Key Points

  • Joseph Harris Jr. is an inventor who lived in the middle of the nineteenth century. Joseph Harris Jr. invented an adding device and several other mechanical devices. The patent for the adding machine was submitted in 1861 but never reached commercial production.

History of Computers and Computing, Calculating tools, Gadgets, Joseph Harris

Joseph Harris

Joseph Harris Jr. from Boston, Mass., was a prolific inventor from the middle of the nineteenth century.
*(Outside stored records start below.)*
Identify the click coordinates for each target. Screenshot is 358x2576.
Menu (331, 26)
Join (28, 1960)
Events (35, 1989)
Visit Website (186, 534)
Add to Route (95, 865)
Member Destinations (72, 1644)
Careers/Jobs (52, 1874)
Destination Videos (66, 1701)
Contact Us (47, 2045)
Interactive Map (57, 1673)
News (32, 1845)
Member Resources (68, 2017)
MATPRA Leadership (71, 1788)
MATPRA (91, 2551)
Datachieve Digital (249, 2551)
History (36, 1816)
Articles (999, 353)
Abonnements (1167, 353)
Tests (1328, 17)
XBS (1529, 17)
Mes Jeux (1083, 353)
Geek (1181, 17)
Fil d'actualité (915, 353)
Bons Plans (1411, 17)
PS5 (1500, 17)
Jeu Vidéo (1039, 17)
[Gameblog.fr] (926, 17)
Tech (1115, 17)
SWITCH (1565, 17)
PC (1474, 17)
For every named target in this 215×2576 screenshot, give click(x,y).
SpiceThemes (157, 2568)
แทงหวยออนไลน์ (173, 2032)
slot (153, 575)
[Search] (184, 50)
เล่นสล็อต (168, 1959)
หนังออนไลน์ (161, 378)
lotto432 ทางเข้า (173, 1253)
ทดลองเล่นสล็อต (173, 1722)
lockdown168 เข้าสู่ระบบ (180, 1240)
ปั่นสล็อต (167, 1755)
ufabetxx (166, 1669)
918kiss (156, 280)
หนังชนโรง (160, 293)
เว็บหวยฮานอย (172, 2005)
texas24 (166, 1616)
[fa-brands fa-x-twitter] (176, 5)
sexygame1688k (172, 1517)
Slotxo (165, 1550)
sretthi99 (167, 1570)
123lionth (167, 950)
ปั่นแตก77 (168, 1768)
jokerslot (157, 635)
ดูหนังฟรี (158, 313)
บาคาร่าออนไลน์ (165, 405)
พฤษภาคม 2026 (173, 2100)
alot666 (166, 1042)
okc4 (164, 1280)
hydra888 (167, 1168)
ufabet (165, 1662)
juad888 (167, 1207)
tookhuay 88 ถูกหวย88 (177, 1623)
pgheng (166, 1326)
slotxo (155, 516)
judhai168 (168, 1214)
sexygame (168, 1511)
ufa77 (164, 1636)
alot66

In 1861 he patented (US patent 31016) a simple adding device, somewhat similar to the earlier devices of Jabez Burns and John Ballou, and an inspiration for the later adding machine of Milton Jeffers

The device (see the lower patent drawing, unfortunately even the patent model didn’t survive to our time) consisted of a series of revolving wheels provided with pins and spring escapements, acting together in connection with an inclined plane.

Joseph Harris’ adding machine (the patent drawing)

In order to avoid unnecessary prolixity, the patent drawing presents only three revolving wheels, designated for units (the right-hand wheel), tens (the middle), and hundreds.

The tens carry mechanism is implemented by means of the springs (marked with a, a, …), each placed halfway in the interval between 0 and 1 on the graduated index of wheels. When a spring comes in contact with an inclined plane (), it is compressed so that instead of continuing to traverse a circumference outside the pins (n, n, …), it pushes a tens pin () one graduation ahead.

We know almost nothing about the inventor—Joseph Harris Jr. from Boston, Mass. He was born in 1821 in Maine, Mass. He was a holder of quite a few patents for various devices—a gudgeon (US patent 5452 from 1848), a mode of converting reciprocating into a rotary motion (US patent 7902 form 1850), driving circular saw (1853), lamp extinguisher (US patent 11524 from 1854), hand stamp (US patent 13308 from 1855), carpet cleaner (US patent 19465 from 1858), railway car (US patent 29882 from 1960), wheel for vehicles (US patent 272133 from 1883), tire heating furnace (US patent 350131 from 1886), car wheel (US patent 469919 from 1892).